Some of the HMI design challenges include:

  • Screen size or display “real estate,”
  • Form factor,
  • Operating system and
  • Cybersecurity.

Let’s look at how each of these affects not only your user experience but some of the challenges they present to developers.

Screen size can range from a wall panel of multiple displays integrated together down to the other end of the spectrum—a smartphone with a 4-inch display. There are different types of targeted usage and information to be displayed in either case, but how much information can be shown at one time is obviously different. The more complex part of the user interface is managing the expectation that whatever I can see on my desktop PC should also be available on my handheld device.

Form factor in this instance refers to the device itself. Whether a server or a handheld, both CPU and graphics card will affect the rate at which the interface can be updated and hence, indirectly, how much information can be displayed.

Processing power and memory also affect the available operating system options. Within the normal control system environment, the supplier can normally contain this set of options to Linux and Windows. However, if we start needing to include handhelds, then other systems such as Android, iOS and “light” versions of Linux and Windows enter the equation.

Though not a direct cybersecurity issue, securing the range of devices that will likely exist within and outside the formal operational technology (OT) system infrastructure needs to be considered. At a minimum, user authentication needs to be embedded in any user interface. Zero Trust and similar cybersecurity methods can help manage the distributed cybersecurity requirements of this and other Industrial IoT use cases.
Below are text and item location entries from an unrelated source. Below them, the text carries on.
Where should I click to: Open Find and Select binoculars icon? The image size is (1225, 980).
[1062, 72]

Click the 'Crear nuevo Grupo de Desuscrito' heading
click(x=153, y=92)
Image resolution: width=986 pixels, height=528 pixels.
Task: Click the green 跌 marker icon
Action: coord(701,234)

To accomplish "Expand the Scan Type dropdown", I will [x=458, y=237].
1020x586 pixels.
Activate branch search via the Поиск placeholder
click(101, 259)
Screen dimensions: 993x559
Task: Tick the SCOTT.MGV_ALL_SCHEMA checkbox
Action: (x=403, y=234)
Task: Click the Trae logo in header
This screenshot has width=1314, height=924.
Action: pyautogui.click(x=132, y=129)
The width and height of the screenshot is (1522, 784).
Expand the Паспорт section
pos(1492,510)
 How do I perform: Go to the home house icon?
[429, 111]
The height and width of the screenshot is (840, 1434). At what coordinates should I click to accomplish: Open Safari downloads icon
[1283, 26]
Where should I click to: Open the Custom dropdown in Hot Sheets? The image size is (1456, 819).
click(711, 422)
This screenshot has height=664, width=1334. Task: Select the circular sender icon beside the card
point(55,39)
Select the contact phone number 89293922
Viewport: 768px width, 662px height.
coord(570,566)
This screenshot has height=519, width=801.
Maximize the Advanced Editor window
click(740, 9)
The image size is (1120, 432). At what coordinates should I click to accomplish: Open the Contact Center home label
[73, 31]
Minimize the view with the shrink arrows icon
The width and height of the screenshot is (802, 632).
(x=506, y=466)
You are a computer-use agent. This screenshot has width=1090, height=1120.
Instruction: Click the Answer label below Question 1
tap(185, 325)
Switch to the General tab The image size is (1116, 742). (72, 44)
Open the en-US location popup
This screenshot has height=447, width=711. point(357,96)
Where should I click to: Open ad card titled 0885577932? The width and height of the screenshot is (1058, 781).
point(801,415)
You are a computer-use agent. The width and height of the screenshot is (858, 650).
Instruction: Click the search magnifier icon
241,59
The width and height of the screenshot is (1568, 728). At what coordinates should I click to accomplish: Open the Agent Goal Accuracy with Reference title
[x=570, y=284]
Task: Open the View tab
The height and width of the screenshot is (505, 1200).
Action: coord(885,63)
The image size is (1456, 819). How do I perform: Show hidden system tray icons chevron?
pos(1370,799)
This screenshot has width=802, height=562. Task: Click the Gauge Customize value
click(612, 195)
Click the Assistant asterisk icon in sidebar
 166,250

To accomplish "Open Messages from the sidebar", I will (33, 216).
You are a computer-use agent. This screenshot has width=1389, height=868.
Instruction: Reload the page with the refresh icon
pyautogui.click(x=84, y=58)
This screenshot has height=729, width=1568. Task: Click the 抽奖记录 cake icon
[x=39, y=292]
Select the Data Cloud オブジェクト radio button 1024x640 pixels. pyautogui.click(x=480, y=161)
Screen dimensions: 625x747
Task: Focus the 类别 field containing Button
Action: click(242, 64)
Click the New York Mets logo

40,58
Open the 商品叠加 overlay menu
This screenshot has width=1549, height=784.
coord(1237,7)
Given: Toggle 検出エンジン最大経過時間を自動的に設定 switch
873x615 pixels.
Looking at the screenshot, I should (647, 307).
Custom themes and dark modes

The other challenge faced by interface developers is the user expectation that features they enjoy on their personal devices should also be deployed in the OT space.

Examples of some of these capabilities that in some cases are “automatically enabled”—particularly for handhelds—are dark mode and customizable themes. Therefore, if you deploy an HMI to such a device, how the interface will look in dark mode is one new item to consider. If the user views your data during an abnormal situation in the middle of the night, will they quickly understand what's going on?

When it comes to best practices in HMI development, there's more assistance available in the standards developed by the ISA 101 committee. ISA 101 has developed two standards to help with the specification, design, implementation and management of HMIs. The original standard is being adopted as an IEC standard.

The areas covered within ISA 101's work include menu hierarchies, screen navigation conventions, graphics and color conventions, dynamic elements, alarming conventions, security methods and electronic signature attributes, interfaces with background programming and historical databases, popup conventions, help screens and methods used to work with alarms, program object interfaces, and configuration interfaces to databases, servers and networks. In other words, all aspects of HMI design.

Yes, we do have HMIs everywhere. However, the OT space has particular requirements. Fortunately, in addition to our direct experience, we have standards that we can rely on when making the difficult decisions about if or how to extend functionalities beyond their originally intended use.